A closer look at hard drives
Disco Mania
In the previous issue, I set down some history and the basic hard drive layout and operation background as a prelude to fully diving into the subject in this second part of my series. Resuming from where I left off, I'll try find out everything that my laptop knows about its internal drive (Figure 1).

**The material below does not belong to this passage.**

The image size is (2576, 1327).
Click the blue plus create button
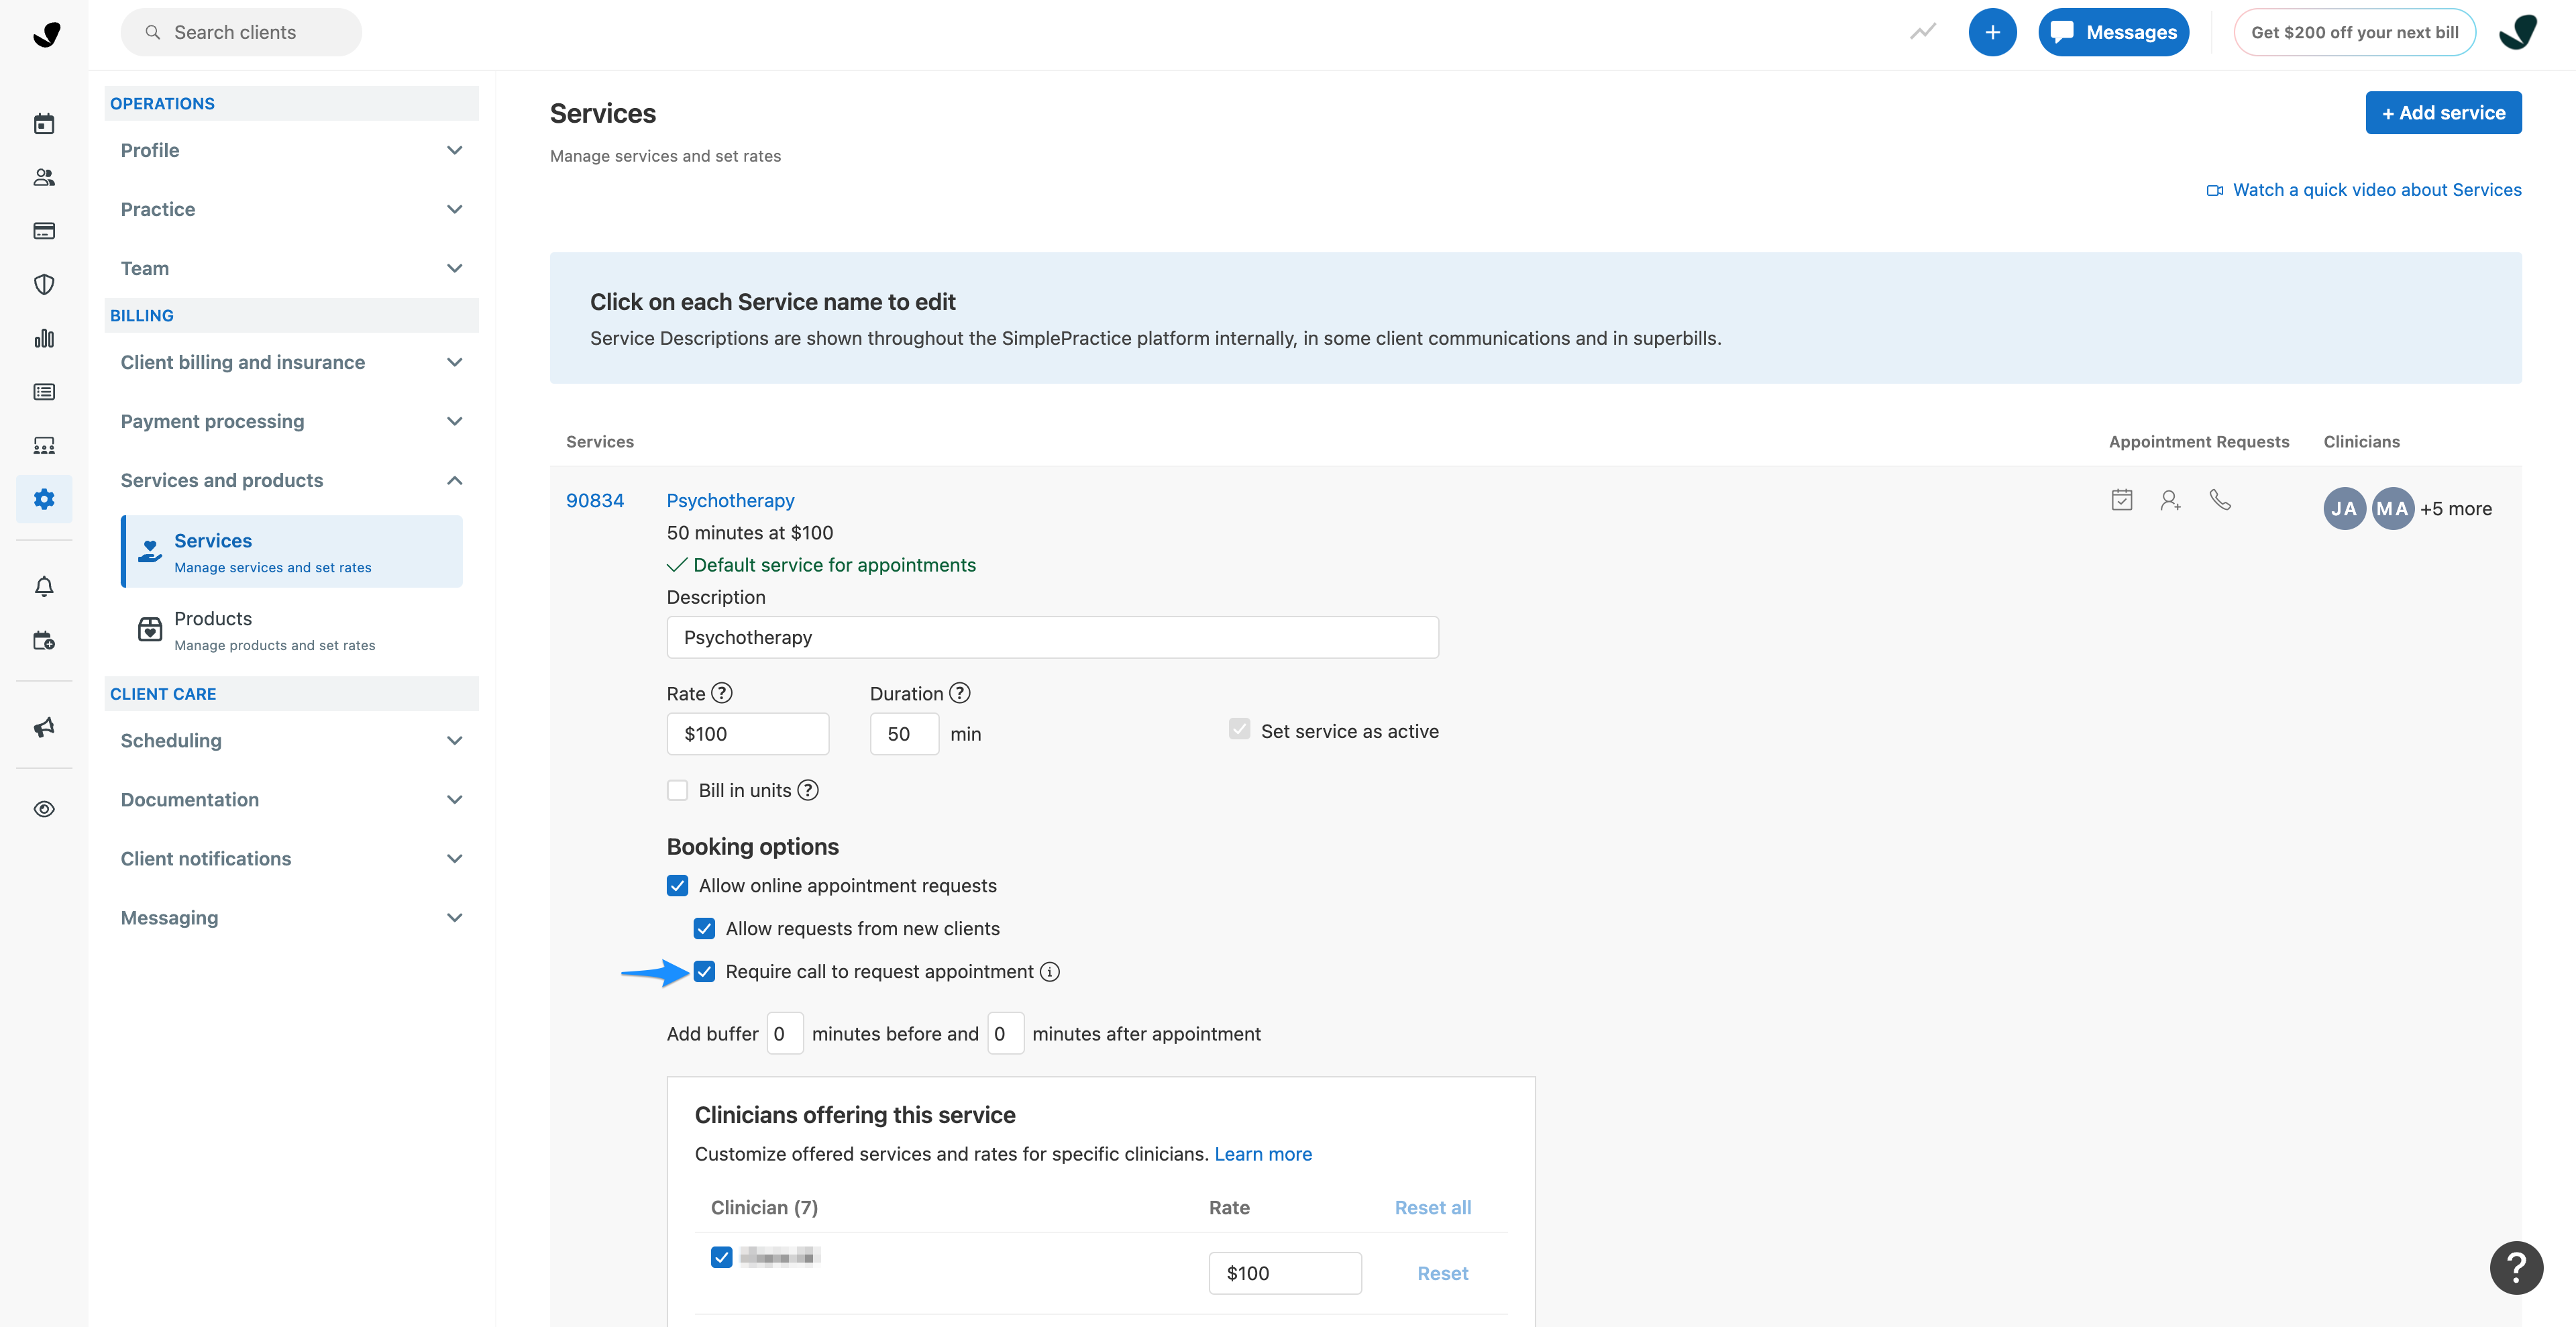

I have an 80GB Intel 320 SSD, performing remarkably close to its specified sequential read rating of 270MBps [1], but it is the second-generation drive's write performance that demonstrates the significant benefits of the TRIM [2] extension, enabling an SSD to distinguish a true overwrite operation from a write onto unallocated free space. Because a drive's logic has no insight into filesystem structure, these two operations were previously indistinguishable, needlessly degrading SSD write performance. The TRIM option enables the filesystem to notify disks of file deletions – resolving this problem in most configurations not involving RAID, which is still negatively affected.
The /etc/fstab
file shows that this partition is installed with Ubuntu 12.04's default ext4 filesystem, which is indeed capable of issuing TRIM messages to the disk. But, had I not studied Intel's spec sheets, how would I know that the disk can make use of such functionality?
The hdparm
[3] tool exposes all the disk's details to the administrator's prying eye. From the output presented in Listing 1, you can determine that this is indeed a solid state device (line 25), supporting SATA 2 (line 62) but not SATA 3 (Gen 3 signaling is not listed), supporting the TRIM (line 67) and SMART (line 37) extensions. Hdparm provides access to settable parameters as well, and makes it rather easy to corrupt or even delete a filesystem. A useful example is the secure erase extension enumerated at line 77, which is not even the most dangerous of all available options, so thread very carefully.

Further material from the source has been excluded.